→ **SOURCE PASSAGE**:
##############################

Human rights in patient care: A themed issue

Tamar Ezer

Health and Human Rights 15/2

Published December 2013

 

A man with mental disabilities is locked up in a mental health facility, forcibly medicated, and held in unhygienic conditions.

Hospital staff publicly disclose a patient’s HIV status.

A drug user is denied anesthesia during a medical operation.

The doctor at a health care facility refuses to treat a sex worker, throwing her out with a gaping wound.

Women living with HIV, Roma women, women with disabilities, and transgender persons are sterilized without their consent.

Unfortunately, these abuses of patients are not uncommon. At the same time, health care providers may also face rights violations themselves, such as unsafe working conditions or government sanctions for providing evidence-based care.

This issue of Health and Human Rights has a themed section on these concerns. The articles explore various facets of “human rights in patient care,” or the application of human rights principles to the context of patient care. The first piece, which Jonathan Cohen and I co-authored, lays out the human rights in patient care framework. It provides a typology of critical human rights applicable to patients and providers and differentiates the concept of human rights in patient care from other paradigms commonly applied to health care settings, such as the right to health (which overlaps with human rights in patient care in certain ways), patients’ rights, patient safety, and bioethics.

Next, a series of pieces from Macedonia, Georgia, and Armenia assess gaps in human rights in patient care protection in each of these countries, examining both the legal framework as well as its implementation. In Macedonia, Filip Gerovski, Gabriela Alcheva, and Leo Beletsky explore the discrepancy between Macedonian law, which complies with international best practice in protecting patient access to care, information, and compensation, and the lack of implementation, disproportionately affecting marginalized groups, such as women, Roma, and rural residents. In Georgia, Nino Kiknadze and Leo Beletsky highlight gaps in key patient protections, such as informed consent and confidentiality, as well as the complete lack of attention to the rights of providers. In Armenia, Violeta Zopunyan, Suren Krmoyan, and Ryan Quinn point to the need to make pain relief medication more accessible to patients and to set up procedures to resolve disputes and address violations.

##############################

→ **EXERCISE INSTRUCTIONS**:
**A.** Please quote the editorial, everything from "The doctor at" down to "without their consent.".
**B.** Answer these questions from the editorial:
(i) In what month and year was the issue published?
(ii) Which three countries do the series of pieces come from?
(iii) What kind of medication do the authors writing on Armenia say should be more accessible to patients?
The data that comes after the editorial has no connection to it.

##############################

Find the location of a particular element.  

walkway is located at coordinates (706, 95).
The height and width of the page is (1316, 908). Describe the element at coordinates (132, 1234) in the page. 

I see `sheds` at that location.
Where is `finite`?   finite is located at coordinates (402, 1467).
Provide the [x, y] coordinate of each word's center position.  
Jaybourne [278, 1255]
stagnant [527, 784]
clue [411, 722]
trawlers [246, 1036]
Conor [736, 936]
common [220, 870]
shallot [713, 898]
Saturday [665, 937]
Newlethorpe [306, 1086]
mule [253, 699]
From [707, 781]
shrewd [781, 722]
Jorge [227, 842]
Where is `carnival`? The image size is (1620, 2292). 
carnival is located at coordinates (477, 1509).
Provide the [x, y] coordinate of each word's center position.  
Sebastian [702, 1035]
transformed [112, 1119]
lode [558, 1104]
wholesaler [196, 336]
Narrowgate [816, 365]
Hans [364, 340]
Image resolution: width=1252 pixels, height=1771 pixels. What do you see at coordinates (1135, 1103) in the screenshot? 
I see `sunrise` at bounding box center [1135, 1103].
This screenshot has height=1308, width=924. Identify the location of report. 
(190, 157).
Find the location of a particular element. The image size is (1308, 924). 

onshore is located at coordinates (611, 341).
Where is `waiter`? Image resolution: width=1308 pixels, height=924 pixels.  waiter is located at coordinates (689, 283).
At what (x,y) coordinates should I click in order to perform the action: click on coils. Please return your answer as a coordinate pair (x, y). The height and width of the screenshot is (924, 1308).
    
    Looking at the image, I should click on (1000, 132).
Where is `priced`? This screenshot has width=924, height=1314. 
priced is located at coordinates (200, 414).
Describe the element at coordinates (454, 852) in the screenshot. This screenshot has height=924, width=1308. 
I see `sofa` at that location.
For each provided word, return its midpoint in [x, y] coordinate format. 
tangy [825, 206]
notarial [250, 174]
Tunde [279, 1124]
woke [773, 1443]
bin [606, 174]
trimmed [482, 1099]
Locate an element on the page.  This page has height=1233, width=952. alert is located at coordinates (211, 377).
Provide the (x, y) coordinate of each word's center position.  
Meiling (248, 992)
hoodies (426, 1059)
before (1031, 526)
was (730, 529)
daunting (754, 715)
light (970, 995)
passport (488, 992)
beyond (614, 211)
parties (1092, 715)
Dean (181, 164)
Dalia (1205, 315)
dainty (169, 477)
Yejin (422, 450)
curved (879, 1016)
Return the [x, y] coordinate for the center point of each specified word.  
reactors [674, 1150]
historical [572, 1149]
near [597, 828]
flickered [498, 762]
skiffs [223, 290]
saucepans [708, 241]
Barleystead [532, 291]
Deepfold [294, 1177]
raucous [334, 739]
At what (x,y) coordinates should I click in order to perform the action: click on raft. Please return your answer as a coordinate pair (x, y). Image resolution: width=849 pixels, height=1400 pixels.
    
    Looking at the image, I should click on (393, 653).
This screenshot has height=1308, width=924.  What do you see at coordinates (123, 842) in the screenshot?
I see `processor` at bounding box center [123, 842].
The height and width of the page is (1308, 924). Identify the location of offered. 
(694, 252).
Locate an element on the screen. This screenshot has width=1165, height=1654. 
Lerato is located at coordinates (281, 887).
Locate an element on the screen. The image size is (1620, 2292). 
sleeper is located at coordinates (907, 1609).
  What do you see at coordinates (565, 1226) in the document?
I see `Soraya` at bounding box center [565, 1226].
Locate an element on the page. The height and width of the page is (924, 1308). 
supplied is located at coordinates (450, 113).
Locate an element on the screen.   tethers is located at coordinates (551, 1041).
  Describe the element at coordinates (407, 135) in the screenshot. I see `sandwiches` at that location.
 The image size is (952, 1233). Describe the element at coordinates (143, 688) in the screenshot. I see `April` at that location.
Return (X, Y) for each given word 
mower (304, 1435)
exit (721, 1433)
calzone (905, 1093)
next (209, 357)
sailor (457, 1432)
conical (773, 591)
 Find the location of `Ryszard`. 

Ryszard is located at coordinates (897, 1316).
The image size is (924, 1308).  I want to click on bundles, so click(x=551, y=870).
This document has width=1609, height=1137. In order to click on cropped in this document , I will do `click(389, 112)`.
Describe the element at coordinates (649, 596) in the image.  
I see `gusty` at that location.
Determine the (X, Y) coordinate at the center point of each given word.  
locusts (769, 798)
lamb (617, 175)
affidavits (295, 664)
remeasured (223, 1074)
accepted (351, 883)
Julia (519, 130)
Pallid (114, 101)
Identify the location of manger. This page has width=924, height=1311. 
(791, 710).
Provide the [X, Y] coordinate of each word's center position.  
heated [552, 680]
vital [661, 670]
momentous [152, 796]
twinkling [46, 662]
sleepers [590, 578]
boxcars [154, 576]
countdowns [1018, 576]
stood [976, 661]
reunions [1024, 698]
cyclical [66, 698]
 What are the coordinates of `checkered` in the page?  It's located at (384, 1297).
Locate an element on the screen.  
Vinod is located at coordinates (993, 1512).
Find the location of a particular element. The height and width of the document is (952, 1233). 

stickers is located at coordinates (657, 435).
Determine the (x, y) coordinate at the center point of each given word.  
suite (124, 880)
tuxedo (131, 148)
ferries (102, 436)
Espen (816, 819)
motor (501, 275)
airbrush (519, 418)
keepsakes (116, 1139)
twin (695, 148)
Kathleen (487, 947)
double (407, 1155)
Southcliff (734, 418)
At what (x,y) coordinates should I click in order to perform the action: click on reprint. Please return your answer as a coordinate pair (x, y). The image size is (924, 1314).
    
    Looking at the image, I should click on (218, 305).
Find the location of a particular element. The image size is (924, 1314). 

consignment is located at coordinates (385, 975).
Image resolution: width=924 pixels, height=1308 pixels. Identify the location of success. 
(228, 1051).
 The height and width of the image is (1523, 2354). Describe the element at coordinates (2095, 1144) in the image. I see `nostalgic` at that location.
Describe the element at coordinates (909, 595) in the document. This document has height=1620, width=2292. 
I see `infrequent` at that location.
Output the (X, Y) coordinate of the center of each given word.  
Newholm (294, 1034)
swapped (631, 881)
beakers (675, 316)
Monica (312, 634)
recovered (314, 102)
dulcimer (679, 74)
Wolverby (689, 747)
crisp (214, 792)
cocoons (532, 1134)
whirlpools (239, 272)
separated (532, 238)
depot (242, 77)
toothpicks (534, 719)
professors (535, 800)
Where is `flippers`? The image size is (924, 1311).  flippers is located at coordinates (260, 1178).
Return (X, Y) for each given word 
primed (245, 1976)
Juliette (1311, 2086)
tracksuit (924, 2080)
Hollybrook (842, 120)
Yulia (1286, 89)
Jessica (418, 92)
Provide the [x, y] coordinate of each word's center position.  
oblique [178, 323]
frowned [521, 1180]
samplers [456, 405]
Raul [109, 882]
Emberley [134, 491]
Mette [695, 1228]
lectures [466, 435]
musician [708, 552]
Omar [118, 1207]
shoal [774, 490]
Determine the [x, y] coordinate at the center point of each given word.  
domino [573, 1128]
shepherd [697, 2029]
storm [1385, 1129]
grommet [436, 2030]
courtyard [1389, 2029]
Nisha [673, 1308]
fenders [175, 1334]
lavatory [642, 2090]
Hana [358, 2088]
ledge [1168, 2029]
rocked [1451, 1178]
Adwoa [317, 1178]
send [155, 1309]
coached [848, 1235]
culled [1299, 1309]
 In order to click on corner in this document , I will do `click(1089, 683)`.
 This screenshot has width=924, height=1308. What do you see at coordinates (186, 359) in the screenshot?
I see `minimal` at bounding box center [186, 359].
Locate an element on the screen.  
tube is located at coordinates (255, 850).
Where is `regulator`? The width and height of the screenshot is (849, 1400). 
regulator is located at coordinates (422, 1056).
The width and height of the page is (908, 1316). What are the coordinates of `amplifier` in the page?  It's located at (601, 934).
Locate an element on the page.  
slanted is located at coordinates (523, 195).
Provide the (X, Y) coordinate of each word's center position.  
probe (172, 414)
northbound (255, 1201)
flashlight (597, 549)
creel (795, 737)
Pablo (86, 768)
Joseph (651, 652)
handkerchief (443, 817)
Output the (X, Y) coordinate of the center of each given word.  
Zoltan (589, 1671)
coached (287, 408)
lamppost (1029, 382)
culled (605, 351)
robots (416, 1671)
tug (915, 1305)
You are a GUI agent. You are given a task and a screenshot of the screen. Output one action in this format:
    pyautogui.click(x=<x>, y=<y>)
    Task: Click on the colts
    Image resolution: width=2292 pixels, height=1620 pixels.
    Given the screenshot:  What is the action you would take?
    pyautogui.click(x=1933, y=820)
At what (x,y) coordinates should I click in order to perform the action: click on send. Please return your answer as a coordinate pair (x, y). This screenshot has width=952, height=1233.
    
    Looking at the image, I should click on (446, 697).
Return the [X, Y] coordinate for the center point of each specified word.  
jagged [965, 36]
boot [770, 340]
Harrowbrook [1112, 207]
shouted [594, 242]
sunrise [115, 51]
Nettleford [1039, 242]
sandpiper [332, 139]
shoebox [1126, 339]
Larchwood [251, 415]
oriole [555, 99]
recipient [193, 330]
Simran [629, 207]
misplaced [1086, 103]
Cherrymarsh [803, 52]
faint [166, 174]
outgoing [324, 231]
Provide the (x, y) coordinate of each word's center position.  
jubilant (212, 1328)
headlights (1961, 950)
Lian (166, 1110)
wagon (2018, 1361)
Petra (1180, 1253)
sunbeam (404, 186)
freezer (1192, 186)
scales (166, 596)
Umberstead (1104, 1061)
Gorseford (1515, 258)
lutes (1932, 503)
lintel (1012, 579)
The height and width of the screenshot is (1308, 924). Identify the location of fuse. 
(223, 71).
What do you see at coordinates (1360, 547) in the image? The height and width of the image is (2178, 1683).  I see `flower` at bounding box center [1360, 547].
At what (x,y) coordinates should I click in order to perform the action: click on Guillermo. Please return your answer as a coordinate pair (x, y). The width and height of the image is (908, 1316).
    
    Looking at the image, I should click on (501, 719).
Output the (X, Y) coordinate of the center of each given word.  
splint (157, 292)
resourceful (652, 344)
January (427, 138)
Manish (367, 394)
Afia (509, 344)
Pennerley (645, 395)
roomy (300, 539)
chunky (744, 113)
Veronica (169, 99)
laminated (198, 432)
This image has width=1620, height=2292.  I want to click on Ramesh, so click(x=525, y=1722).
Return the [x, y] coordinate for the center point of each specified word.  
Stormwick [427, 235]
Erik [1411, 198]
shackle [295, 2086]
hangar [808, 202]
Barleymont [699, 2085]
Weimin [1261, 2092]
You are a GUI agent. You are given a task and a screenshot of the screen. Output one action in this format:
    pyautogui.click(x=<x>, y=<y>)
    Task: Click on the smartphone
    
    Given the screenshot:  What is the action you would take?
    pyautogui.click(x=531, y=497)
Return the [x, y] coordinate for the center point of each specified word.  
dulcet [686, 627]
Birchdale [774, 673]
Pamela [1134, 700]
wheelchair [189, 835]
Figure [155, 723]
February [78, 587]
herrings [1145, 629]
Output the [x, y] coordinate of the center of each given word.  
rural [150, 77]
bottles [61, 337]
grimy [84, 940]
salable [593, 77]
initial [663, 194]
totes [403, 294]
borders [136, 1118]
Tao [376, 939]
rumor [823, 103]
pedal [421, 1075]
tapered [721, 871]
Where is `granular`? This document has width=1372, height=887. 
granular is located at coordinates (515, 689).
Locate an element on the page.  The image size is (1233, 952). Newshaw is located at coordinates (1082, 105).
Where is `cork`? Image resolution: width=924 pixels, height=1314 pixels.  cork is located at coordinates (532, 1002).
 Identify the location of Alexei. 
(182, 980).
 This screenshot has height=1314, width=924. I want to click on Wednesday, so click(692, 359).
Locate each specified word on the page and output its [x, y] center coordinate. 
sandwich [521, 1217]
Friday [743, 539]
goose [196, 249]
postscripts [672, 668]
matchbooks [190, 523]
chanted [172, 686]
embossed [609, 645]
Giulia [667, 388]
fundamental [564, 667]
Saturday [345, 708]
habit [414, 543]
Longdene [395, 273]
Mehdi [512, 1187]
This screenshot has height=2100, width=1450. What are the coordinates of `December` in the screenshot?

##############################

→ **RESPONSES**:
**A.**
The doctor at a health care facility refuses to treat a sex worker, throwing her out with a gaping wound.

Women living with HIV, Roma women, women with disabilities, and transgender persons are sterilized without their consent.

**B.**
(i) December 2013
(ii) Macedonia, Georgia, and Armenia
(iii) Pain relief medication